Jesse Livermore, Efficient Market Hypothesis and Polynesian Navigators

Jesse Livermore's 1940 book, How to Trade In Stocks, is very interesting reading for traders, speculator and investors alike. In brief, Livermore says that markets behave in certain predictable ways (up to a point) and that observant speculators can take advantage of this predictability. Of course, this is the exact opposite of what the Efficient Market Hypothesis holds. I'll get to that in a minute but first I want to discuss how some of Livermore's ideas were later confirmed by academics, although never, to my knowledge, acknowledged, probably because the academics never read Jesse Livermore.

One interesting point is that Benoit Mandelbrot has shown that price fluctuations are fractal, meaning that as you change scale, the character of the price chart stays the same.

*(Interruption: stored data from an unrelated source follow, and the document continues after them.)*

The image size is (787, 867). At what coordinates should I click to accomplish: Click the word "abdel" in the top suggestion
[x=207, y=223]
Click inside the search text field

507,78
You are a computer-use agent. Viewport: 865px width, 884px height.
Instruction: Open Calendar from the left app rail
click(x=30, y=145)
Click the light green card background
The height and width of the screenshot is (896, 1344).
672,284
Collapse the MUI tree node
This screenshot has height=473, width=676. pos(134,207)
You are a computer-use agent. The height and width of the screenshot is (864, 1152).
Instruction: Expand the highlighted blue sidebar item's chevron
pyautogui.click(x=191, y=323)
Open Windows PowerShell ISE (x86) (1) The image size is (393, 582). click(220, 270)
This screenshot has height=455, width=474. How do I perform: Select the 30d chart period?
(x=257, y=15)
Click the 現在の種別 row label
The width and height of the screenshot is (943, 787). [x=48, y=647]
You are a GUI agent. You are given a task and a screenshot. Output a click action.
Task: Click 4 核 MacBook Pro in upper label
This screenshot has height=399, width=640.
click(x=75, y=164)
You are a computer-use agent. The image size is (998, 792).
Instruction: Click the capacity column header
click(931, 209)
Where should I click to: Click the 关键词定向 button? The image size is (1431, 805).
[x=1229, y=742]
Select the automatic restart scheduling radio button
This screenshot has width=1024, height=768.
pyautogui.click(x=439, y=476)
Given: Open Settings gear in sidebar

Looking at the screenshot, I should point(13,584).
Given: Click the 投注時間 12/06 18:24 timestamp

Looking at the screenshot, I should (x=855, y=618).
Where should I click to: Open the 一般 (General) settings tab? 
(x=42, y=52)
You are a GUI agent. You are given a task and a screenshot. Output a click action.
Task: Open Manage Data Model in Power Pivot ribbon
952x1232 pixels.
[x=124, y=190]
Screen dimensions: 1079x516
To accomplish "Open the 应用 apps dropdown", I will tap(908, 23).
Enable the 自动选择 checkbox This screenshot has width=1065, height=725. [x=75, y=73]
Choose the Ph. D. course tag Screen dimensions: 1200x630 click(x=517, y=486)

In other words, a minute by minute chart would look the same as a daily chart or a weekly chart. Fractals were invented long after Jesse Livermore died but what is interesting is that he intuitively knew that prices were fractal and in his writing suggested ignoring the small and intermediate wiggles and to concentrate on larger price moves to take advantage of the big market moves.

The passage that really grabbed my interest follows. After discussing price movements in steel, Livermore tells about the news that caused the price break and comments:
This incident proves the folly of trying to find out "a good reason" why you should buy or sell a given stock. If you wait until you have the reason given you, you will have missed the opportunity of having acted at the proper time! The only reason an investor or speculator should ever want to have pointed out to him is the action of the market itself. Whenever the market does not act right or in the way it should -- that is reason enough for you to change your opinion and change it immediately. Remember: there is always a reason for a stock acting the way it does. But also remember: the chances are that you will not become acquainted with that reason until some time in the future, when it is too late to act on it profitably.
Here is my interpretation of the passage:

Markets, or prices, are an information system designed to inform buyers and sellers about supply and demand. Price will rise or fall as needed to clear the market. Speculators are not "real" buyers or sellers in that they neither produce nor consume the quoted items. Speculators just want to take advantage of the temporary market anomaly. Some say this activity is evil while others say it adds liquidity to markets but that is the subject for another discussion.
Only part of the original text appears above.